How to add Open Graph properties to an iframe?
For example, this is a Facebook "Like" button generated by default by prettyPhoto (lightbox-like jquery plugin for displaying full-screen images):
<iframe src="//www.facebook.com/plugins/like.php?locale=en_US&href=http%3A%2F%2Fexample.com%2F%23prettyPhoto%2F2%2F&layout=button_count&show_faces=true&width=500&action=like&font&colorscheme=light&height=23" scrolling="no" frameborder="0" style="border:none; overflow:hidden; width:500px; height:23px;" allowtransparency="true"></iframe>
This code has the following problems:
The http://developers.facebook.com/tools/debug tool, when I pass my dynamic image page address to it (http://example.com/#prettyPhoto/2/) tells me that:
Inferred Property: The 'og:url' property should be explicitly provided, even if a value can be inferred from other tags.
Inferred Property: The 'og:title' property should be explicitly provided, even if a value can be inferred from other tags.

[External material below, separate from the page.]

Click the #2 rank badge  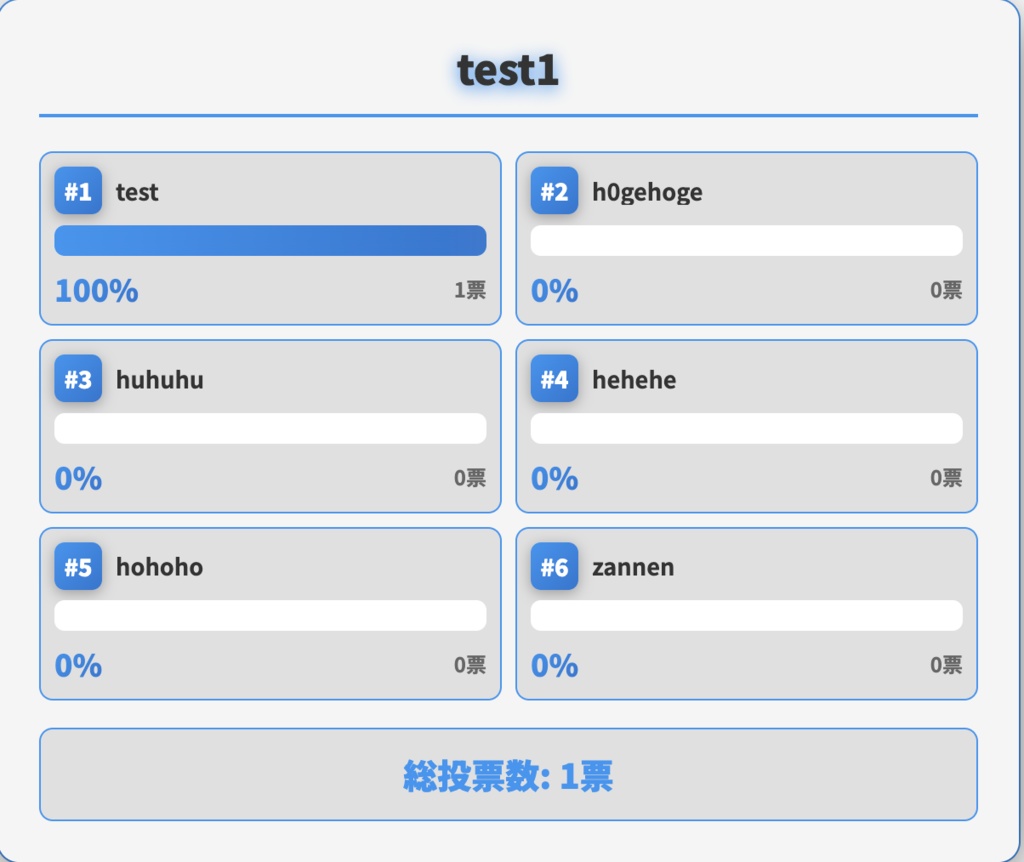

Inferred Property: The 'og:description' property should be explicitly provided, even if a value can be inferred from other tags.

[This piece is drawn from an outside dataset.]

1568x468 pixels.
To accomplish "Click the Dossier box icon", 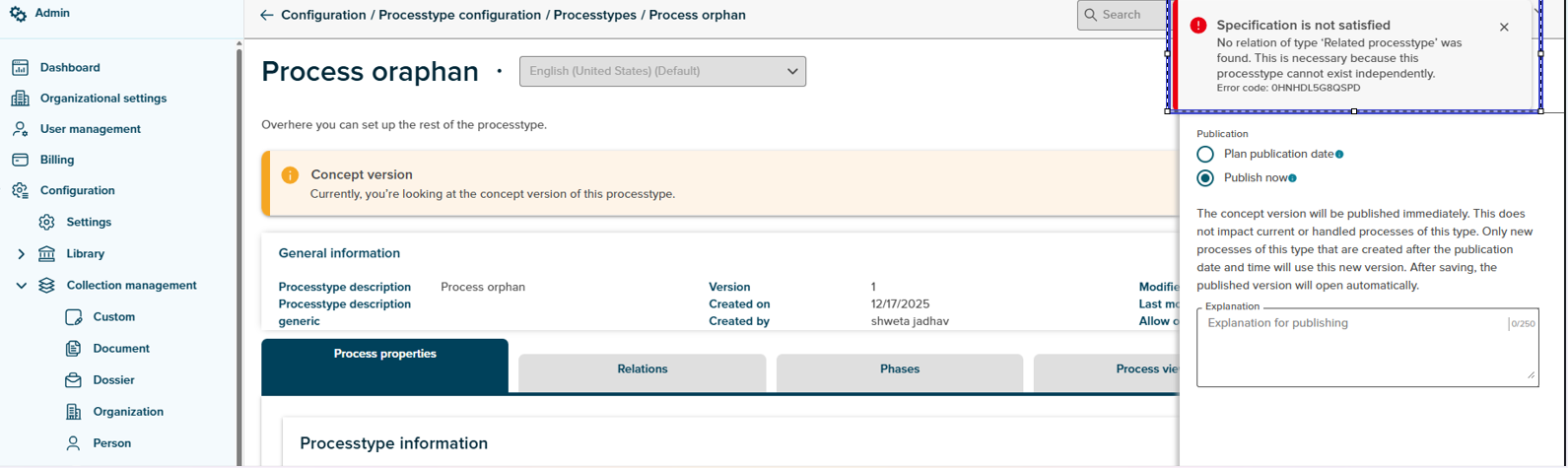I will [x=73, y=380].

Will setting those properties help to have the correct url and description for the image? How to insert those properties into the "Like" button iframe? For example, let's assume that the og:title is "My super image". How should the mentioned above iframe code look like with this property set, where to put it?
How to add Open Graph properties to an iframe?
Not at all, of course.
Those properties are put into the HTML code of URLs delivering HTML documents; the “iframe” has nothing to do with it whatsoever.

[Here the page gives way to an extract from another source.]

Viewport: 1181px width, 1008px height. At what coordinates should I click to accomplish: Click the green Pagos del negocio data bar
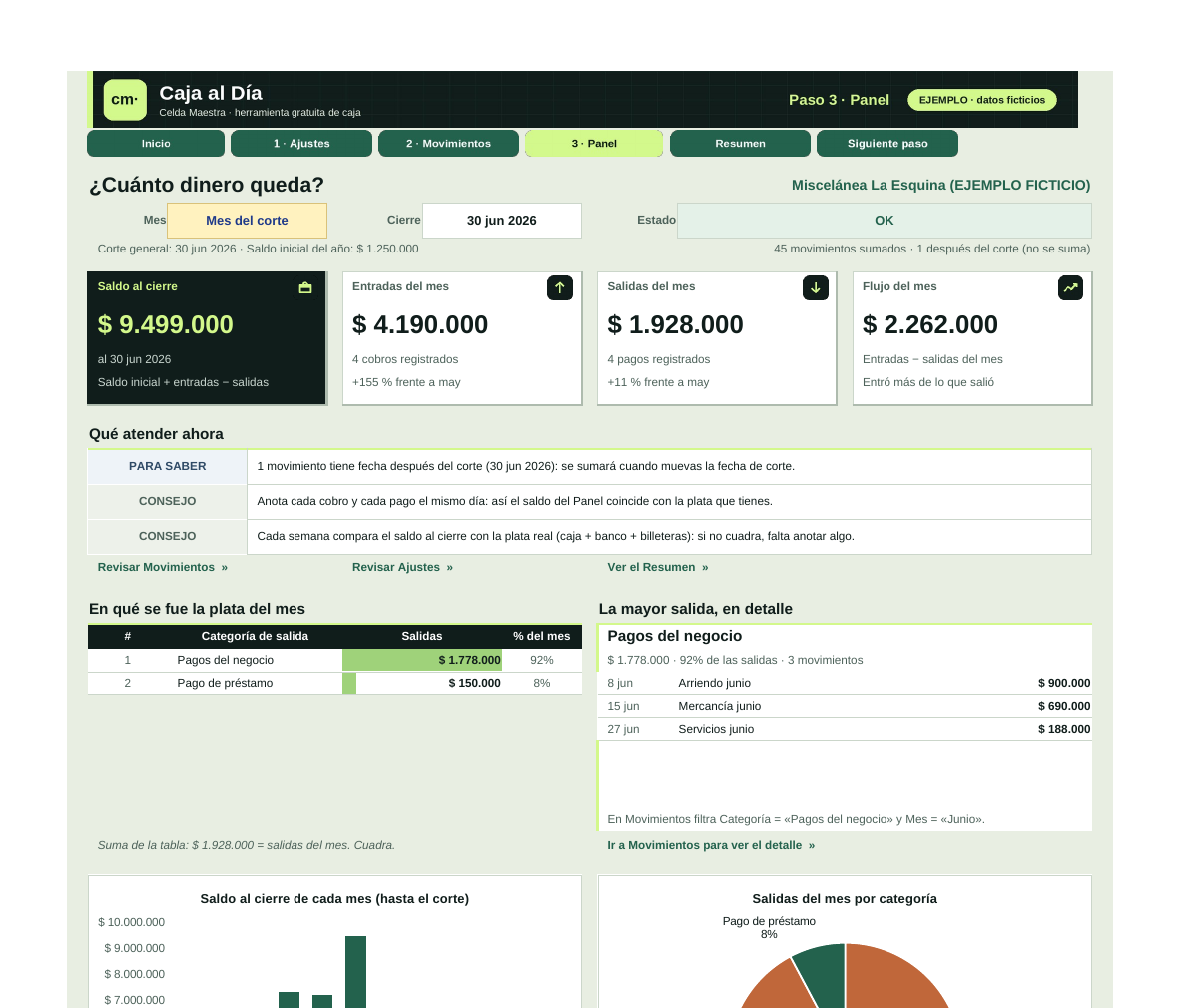click(421, 661)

This code has the following problems:
in practice, it Likes the page http://example.com instead of the dynamic photo page (which is http://example.com/#prettyPhoto/2/)
It shows title and description from page http://example.com instead of the dynamic photo page
Those are not problems of the like button code, but of the site at http://example.com
.
The hash part of an URL has only client-side meaning – it does not even get transferred to the web server at all. So http://example.com/#prettyPhoto/2/
and http://example.com/
are the exact same URL, from the web server’s view (the server serving example.com). So it will deliver the same data for requests to “both” of those URLs, and that is totally not the like button’s or for that matter Facebook’s fault.
It is most likely the fault of the noob who set up that page on example.com using fancy AJAX an’ stuff, thinking that’s cool and whatnot, but lacking basic knowledge about the techniques involved at the same time.
Will setting those properties help to have the correct url and description for the image?
No; not until the matter of making the individual contents of the site available under individual URLs is not resolved first.